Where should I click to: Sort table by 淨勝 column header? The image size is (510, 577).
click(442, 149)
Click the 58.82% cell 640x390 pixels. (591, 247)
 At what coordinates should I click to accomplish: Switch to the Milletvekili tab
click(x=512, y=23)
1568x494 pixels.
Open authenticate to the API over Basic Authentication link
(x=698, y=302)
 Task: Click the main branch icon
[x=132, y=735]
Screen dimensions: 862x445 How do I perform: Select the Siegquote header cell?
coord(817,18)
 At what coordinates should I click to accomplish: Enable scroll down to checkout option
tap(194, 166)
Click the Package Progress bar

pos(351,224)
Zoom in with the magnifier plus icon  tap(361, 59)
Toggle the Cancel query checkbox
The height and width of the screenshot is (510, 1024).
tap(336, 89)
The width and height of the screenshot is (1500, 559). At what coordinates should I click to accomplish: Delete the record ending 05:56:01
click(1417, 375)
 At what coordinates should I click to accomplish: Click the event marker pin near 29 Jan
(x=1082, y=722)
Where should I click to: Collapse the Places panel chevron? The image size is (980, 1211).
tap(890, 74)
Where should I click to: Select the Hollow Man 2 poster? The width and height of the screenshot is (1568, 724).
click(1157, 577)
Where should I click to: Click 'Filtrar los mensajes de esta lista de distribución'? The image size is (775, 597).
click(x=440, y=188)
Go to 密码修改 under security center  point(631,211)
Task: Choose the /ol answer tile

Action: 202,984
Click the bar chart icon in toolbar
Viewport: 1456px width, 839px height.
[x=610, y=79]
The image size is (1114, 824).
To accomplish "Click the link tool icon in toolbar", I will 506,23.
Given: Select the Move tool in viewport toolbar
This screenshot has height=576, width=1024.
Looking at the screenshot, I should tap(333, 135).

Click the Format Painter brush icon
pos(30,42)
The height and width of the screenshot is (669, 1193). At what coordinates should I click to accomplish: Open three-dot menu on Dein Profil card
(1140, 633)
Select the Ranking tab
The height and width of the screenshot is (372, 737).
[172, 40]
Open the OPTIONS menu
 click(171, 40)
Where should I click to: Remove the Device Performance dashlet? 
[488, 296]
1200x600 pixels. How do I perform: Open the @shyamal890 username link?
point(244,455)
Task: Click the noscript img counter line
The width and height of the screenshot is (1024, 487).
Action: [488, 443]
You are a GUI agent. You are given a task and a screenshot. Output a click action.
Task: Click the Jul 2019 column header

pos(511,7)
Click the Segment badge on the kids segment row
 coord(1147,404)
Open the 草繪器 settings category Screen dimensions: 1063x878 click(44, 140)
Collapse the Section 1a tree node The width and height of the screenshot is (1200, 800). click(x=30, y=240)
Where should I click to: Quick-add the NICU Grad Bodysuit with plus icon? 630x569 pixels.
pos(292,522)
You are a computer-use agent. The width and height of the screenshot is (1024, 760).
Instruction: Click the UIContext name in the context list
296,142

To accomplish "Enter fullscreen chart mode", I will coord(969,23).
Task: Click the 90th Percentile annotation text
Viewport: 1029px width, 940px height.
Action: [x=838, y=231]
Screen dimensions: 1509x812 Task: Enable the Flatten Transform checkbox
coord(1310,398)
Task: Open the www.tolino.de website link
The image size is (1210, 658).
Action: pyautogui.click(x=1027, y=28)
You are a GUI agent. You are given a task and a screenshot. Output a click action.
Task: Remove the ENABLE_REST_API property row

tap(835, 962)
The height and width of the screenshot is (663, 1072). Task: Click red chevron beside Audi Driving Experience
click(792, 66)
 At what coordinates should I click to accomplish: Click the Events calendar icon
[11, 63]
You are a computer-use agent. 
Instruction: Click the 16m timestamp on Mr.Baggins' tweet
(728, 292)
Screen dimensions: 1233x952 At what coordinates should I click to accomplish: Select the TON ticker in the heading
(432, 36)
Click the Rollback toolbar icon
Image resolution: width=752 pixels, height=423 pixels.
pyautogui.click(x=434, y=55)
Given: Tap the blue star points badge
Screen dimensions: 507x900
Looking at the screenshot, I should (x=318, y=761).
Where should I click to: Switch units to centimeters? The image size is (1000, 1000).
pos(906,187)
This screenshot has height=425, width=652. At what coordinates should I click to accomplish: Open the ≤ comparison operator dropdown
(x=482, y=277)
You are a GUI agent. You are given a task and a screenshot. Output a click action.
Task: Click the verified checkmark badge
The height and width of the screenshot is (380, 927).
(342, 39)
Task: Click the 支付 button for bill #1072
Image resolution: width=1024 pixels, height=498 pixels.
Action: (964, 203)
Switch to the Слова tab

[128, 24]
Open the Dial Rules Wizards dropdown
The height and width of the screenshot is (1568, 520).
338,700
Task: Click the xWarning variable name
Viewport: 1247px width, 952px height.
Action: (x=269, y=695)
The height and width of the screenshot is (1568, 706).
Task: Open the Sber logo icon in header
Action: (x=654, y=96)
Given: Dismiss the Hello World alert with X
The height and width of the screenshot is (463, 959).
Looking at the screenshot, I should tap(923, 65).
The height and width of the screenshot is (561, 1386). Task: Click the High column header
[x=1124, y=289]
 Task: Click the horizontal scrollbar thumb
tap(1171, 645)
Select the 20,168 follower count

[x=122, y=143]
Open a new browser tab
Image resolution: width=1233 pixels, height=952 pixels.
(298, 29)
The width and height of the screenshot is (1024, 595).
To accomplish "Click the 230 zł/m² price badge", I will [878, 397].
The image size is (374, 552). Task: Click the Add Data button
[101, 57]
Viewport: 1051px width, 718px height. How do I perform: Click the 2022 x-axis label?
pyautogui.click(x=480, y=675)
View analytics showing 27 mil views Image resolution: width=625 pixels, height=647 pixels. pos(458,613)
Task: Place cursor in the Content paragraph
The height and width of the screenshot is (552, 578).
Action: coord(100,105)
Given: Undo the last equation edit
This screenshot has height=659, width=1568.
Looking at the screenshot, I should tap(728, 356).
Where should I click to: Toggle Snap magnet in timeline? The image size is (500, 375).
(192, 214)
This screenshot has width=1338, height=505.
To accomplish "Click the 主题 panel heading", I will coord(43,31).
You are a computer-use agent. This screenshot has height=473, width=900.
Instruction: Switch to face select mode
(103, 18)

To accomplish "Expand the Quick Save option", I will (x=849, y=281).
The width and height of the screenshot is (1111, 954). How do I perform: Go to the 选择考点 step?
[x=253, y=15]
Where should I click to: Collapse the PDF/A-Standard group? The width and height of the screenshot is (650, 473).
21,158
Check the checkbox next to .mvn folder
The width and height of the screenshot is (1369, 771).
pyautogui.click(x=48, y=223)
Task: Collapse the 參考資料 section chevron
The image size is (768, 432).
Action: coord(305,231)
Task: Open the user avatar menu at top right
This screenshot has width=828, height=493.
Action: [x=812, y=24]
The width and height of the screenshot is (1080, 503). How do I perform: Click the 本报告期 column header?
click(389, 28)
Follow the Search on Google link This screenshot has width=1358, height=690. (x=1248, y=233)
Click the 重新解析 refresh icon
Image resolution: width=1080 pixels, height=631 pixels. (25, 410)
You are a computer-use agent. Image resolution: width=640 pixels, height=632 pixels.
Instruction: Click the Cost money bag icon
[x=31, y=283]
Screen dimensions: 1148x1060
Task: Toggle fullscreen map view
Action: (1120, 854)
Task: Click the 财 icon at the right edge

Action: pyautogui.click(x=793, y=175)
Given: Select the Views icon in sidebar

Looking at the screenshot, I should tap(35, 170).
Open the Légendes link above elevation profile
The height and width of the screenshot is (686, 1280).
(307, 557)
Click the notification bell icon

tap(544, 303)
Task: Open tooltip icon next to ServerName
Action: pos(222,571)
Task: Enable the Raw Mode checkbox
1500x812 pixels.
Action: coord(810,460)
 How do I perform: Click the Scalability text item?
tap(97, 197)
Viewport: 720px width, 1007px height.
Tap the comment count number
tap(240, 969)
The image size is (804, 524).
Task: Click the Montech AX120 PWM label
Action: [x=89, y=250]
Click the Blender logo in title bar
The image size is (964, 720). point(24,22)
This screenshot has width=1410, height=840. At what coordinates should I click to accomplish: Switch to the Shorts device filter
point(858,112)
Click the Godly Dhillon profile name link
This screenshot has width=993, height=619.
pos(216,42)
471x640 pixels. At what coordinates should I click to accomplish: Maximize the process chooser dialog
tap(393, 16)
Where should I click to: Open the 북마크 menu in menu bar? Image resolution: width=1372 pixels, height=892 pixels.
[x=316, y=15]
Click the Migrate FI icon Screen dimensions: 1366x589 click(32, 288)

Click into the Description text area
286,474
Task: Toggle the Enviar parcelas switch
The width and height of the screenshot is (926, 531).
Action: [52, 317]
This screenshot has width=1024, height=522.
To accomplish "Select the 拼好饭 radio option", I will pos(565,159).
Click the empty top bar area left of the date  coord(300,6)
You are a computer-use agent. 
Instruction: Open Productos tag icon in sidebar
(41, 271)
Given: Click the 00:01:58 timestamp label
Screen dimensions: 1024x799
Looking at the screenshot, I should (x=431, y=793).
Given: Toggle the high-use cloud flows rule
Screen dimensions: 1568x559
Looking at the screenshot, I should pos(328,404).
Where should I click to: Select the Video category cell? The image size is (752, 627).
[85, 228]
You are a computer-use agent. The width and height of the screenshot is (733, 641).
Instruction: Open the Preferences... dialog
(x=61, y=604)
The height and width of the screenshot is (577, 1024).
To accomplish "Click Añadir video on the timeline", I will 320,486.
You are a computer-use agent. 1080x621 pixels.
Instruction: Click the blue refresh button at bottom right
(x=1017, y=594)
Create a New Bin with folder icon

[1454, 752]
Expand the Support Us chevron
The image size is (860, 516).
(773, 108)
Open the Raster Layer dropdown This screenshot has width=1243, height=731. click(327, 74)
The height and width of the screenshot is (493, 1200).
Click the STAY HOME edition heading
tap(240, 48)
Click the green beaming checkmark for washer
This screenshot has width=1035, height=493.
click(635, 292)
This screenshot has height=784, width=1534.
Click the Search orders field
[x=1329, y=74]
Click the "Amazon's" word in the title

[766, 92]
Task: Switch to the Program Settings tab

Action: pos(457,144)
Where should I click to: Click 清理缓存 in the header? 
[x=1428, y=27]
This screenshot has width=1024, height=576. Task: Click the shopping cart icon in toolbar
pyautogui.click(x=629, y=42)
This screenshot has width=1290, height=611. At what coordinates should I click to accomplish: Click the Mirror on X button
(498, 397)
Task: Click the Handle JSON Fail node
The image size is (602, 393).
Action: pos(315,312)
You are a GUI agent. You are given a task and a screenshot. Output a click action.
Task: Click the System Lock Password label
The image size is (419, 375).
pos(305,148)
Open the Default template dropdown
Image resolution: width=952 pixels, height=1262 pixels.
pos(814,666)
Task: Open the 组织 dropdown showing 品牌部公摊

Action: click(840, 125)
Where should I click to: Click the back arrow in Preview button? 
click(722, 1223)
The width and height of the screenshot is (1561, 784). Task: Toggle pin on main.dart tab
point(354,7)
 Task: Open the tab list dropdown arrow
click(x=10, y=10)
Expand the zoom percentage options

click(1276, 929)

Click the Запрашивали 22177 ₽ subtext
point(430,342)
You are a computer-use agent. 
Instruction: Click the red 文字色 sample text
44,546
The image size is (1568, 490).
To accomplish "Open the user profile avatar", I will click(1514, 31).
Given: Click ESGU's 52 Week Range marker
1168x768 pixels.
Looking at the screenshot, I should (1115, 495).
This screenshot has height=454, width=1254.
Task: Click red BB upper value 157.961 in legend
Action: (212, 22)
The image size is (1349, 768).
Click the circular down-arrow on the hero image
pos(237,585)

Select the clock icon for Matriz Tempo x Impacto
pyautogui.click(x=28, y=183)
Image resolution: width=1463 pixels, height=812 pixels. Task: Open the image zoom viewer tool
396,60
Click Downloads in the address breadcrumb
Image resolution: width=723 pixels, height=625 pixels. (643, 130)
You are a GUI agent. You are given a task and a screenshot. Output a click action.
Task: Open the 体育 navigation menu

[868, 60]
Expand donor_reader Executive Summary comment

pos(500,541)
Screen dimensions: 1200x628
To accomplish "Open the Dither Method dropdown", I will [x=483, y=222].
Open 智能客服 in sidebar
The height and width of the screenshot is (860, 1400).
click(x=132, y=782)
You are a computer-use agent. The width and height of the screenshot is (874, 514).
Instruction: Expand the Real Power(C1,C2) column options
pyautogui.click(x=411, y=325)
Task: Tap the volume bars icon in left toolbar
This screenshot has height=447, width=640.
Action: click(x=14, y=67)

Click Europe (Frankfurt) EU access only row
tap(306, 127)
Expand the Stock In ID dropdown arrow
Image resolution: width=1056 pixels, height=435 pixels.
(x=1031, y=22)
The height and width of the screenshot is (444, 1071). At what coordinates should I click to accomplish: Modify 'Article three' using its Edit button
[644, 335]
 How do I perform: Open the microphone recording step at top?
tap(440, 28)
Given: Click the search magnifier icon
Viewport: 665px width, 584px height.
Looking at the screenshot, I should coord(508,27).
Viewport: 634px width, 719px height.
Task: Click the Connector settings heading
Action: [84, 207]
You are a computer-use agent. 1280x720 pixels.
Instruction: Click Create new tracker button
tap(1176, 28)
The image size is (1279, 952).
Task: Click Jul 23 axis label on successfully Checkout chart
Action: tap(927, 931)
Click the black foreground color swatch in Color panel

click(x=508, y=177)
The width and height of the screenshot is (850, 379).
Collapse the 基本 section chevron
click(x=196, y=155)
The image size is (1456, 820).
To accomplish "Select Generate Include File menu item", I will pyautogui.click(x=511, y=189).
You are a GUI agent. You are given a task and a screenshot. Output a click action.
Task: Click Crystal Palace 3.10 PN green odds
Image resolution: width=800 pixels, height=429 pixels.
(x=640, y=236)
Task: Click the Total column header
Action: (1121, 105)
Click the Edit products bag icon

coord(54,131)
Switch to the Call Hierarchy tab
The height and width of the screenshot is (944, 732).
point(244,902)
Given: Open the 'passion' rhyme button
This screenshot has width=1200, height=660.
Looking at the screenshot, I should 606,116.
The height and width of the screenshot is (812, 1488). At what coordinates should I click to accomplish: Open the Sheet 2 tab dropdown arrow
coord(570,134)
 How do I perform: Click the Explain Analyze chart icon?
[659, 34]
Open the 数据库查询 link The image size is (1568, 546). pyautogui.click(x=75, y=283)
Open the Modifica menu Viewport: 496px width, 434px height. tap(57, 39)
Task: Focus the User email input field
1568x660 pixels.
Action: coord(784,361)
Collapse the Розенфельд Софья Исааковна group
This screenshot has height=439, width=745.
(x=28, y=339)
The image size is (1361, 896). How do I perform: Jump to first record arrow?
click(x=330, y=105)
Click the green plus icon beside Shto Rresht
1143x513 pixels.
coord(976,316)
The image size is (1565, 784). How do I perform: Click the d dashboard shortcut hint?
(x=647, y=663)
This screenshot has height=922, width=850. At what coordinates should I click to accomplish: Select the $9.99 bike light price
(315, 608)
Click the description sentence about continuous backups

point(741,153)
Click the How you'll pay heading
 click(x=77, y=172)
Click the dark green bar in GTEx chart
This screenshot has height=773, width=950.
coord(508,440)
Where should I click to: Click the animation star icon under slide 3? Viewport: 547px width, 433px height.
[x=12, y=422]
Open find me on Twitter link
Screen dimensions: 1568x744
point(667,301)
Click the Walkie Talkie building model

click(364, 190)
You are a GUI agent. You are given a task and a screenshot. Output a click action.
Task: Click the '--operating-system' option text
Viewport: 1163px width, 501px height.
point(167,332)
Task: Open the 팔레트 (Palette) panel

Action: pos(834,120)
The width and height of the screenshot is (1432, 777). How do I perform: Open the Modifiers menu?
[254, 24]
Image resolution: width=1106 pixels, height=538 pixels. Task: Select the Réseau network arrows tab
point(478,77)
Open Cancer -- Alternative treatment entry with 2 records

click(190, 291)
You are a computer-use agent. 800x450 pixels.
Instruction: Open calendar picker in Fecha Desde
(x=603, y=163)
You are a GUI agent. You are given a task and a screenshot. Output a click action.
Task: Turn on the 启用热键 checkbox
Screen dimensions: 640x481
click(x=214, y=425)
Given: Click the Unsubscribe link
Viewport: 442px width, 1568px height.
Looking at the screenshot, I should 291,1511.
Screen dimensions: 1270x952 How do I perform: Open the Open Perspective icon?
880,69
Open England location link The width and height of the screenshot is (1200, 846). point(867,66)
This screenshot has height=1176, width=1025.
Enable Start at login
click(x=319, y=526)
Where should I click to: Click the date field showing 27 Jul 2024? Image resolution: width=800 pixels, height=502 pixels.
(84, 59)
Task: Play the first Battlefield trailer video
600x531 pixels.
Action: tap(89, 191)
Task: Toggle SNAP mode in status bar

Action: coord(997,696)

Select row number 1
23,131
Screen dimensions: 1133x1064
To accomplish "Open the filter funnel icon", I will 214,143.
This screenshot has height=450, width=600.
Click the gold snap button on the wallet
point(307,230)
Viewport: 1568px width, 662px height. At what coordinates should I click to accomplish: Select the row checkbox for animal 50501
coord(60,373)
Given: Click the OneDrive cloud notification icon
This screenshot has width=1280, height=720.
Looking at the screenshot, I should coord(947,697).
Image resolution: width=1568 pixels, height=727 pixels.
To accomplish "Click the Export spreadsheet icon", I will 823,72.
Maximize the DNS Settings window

_ABOUT THIS EXERCISE_. Among the entries above, the line containing "Open a new browser tab", the line containing "Task: Open the user avatar menu at top right", and all lines between them are to be restated word for word; nothing else belongs in the reply.

_EXPECTED ANSWER_.
Open a new browser tab
Image resolution: width=1233 pixels, height=952 pixels.
(298, 29)
The width and height of the screenshot is (1024, 595).
To accomplish "Click the 230 zł/m² price badge", I will [878, 397].
The image size is (374, 552). Task: Click the Add Data button
[101, 57]
Viewport: 1051px width, 718px height. How do I perform: Click the 2022 x-axis label?
pyautogui.click(x=480, y=675)
View analytics showing 27 mil views Image resolution: width=625 pixels, height=647 pixels. pos(458,613)
Task: Place cursor in the Content paragraph
The height and width of the screenshot is (552, 578).
Action: coord(100,105)
Given: Undo the last equation edit
This screenshot has height=659, width=1568.
Looking at the screenshot, I should tap(728, 356).
Where should I click to: Toggle Snap magnet in timeline? The image size is (500, 375).
(192, 214)
This screenshot has width=1338, height=505.
To accomplish "Click the 主题 panel heading", I will coord(43,31).
You are a computer-use agent. This screenshot has height=473, width=900.
Instruction: Switch to face select mode
(103, 18)

To accomplish "Expand the Quick Save option", I will (x=849, y=281).
The width and height of the screenshot is (1111, 954). How do I perform: Go to the 选择考点 step?
[x=253, y=15]
Where should I click to: Collapse the PDF/A-Standard group? The width and height of the screenshot is (650, 473).
21,158
Check the checkbox next to .mvn folder
The width and height of the screenshot is (1369, 771).
pyautogui.click(x=48, y=223)
Task: Collapse the 參考資料 section chevron
The image size is (768, 432).
Action: coord(305,231)
Task: Open the user avatar menu at top right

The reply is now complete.